[Click eStock] "Hankook Tire Passed the Bottom in H1, Now Is the Time to Buy... Target Price Up"
[Asia Economy Reporter Lee Myunghwan] Hana Securities announced on the 3rd that it maintains a buy rating on Hankook Tire & Technology and has raised the target price from the previous 43,000 KRW to 50,000 KRW. This is due to the second-quarter earnings surpassing market expectations and the anticipated performance improvement in the second half of this year.
Hana Securities evaluated that although Hankook Tire's second-quarter earnings this year were weak compared to the same period last year, they were higher than the market's previously significant concerns. Hankook Tire's second-quarter revenue increased by 13% year-on-year to 2.04 trillion KRW, while operating profit decreased by 6% to 175.3 billion KRW. The operating margin fell by 1.8 percentage points to 8.6%.
Although volume declined by 9%, Hana Securities assessed that sales and exchange rate factors increased by 17.6% and 3.4% respectively compared to the same period last year, resulting in the highest quarterly revenue. By region, due to production disruptions at automakers, OE (Original Equipment) tire sales decreased in most regions except North America. However, thanks to price increases, RE (Replacement Equipment) tire sales in Korea, Europe, and North America grew, driving top-line growth.
Looking at product categories, the global high-inch tire proportion rose by 1.1 percentage points year-on-year to 39.1%, indicating an improved product mix. Hana Securities noted that the overall volume decline was offset by price increases, mix improvement, and exchange rate effects, leading to growth.
The raw material input cost rose 11% year-on-year to 1,937 USD per ton.

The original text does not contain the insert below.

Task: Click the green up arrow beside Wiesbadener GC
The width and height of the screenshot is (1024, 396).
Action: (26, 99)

Due to increases in raw material and freight costs, the cost of goods sold ratio rose by 2.0 percentage points, while the selling and administrative expense ratio decreased by 0.2 percentage points due to leverage effects from revenue growth, resulting in an operating margin decline of 1.8 percentage points year-on-year to 8.6%.

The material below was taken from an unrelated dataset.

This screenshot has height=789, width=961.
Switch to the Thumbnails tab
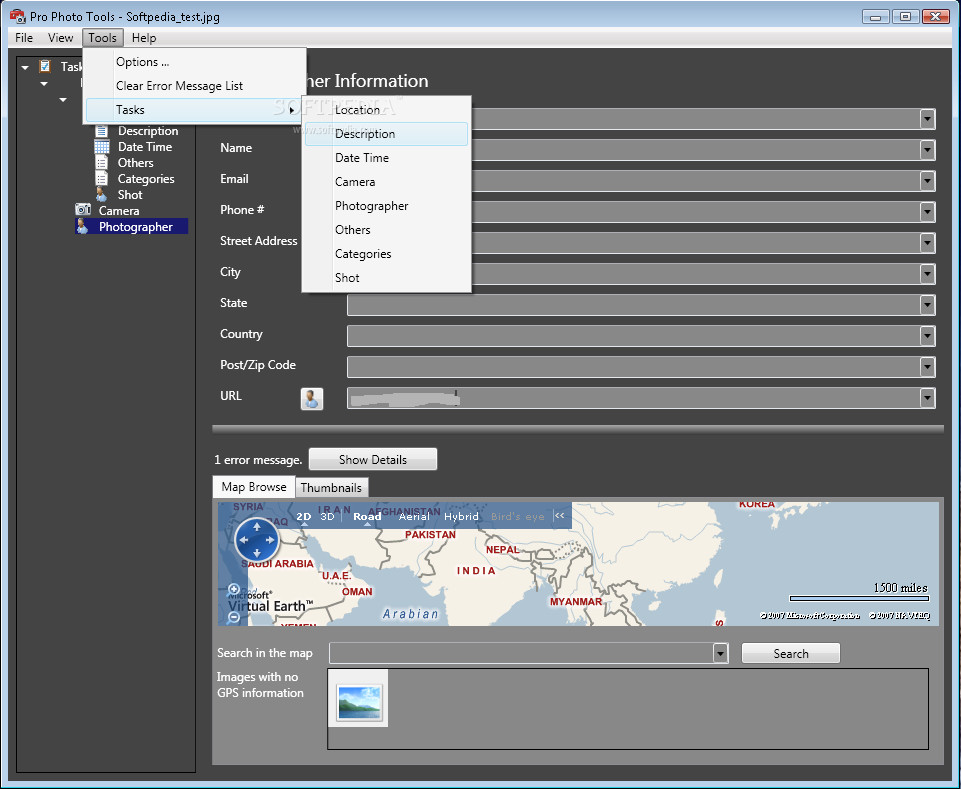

At the corporate briefing held on the 2nd, Hankook Tire explained that the current freight cost ratio relative to sales is about 12%. They forecast that freight costs will stabilize and decline in the second half but not sharply, remaining similar to or slightly lower than the first half. However, they expect freight costs to decrease next year due to a supply advantage in freight. Sales volume of tires for electric vehicles in the first half was 1 million units, with an annual forecast of 2.5 to 3 million units. They also projected an annual growth rate of over 30% for electric vehicle tires.
Researcher Song Seonjae of Hana Securities stated, "Earnings have passed the bottom in the first half. In the second half, major costs will stabilize, the effect of price increases will continue, and OE demand will recover due to increased production by customers, leading to expected earnings improvement." He added, "The current point, ahead of earnings recovery, is an opportunity to increase weighting."